## Collected data entries

<<<<

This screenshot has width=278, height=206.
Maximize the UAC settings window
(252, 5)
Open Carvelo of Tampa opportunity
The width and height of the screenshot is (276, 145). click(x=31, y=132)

>>>>

## Task brief
Once you have read the data, reproduce all of it exactly.

## Completed exercise
This screenshot has width=278, height=206.
Maximize the UAC settings window
(252, 5)
Open Carvelo of Tampa opportunity
The width and height of the screenshot is (276, 145). click(x=31, y=132)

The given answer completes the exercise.